Exercise brief =
Transcribe only what runs from the line containing "Click the Team column header" through the final line below, exactly, and leave every picture out.

The data Block Start

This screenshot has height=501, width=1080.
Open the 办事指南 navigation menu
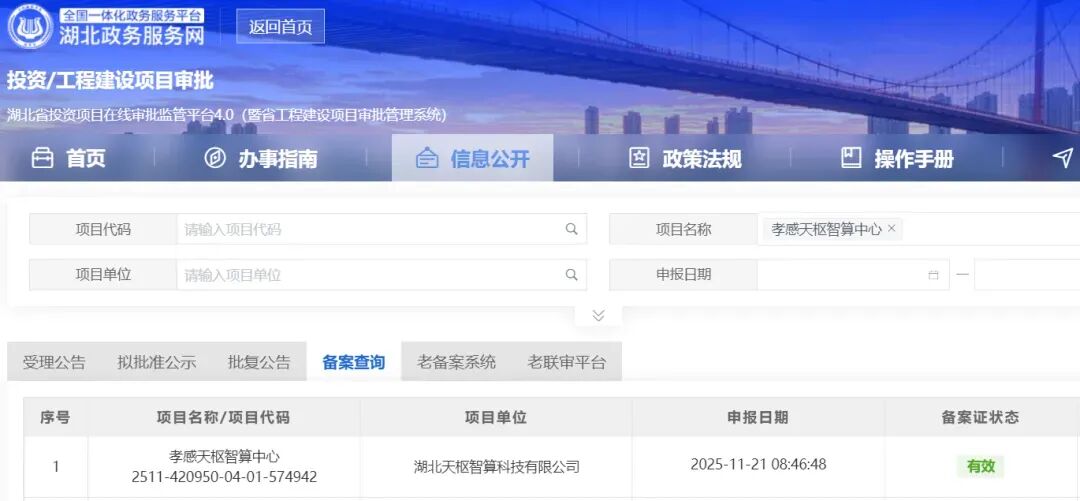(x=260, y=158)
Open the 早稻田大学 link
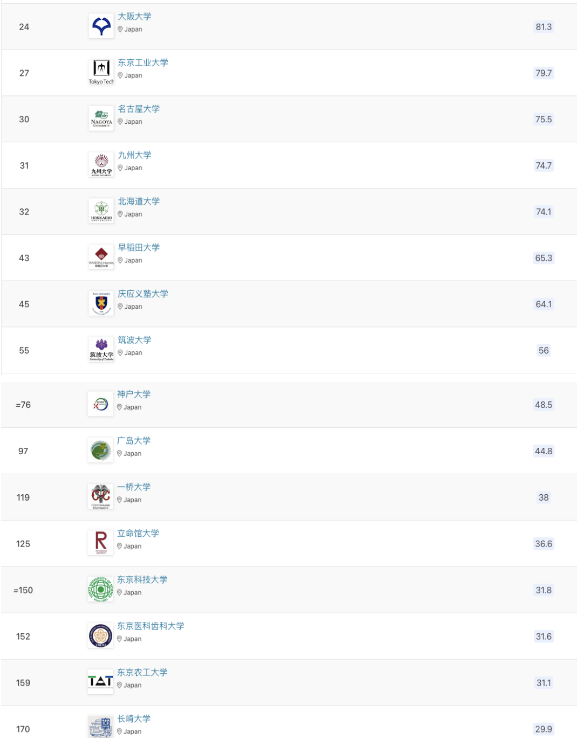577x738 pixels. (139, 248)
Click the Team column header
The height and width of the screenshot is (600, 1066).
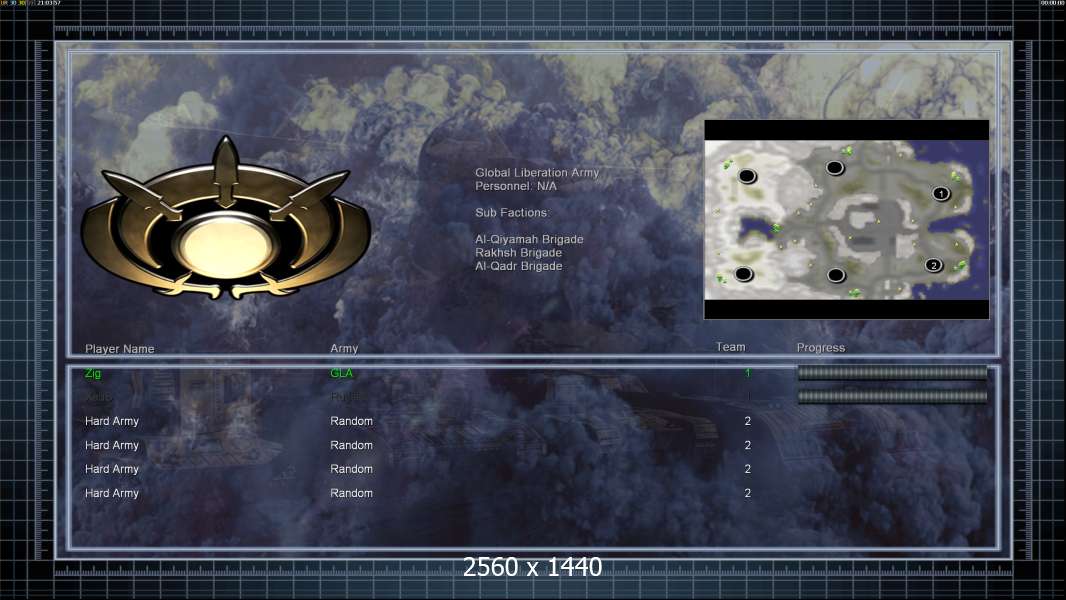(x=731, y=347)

The data Block End

Written answer =
Click the Team column header
The height and width of the screenshot is (600, 1066).
(x=731, y=347)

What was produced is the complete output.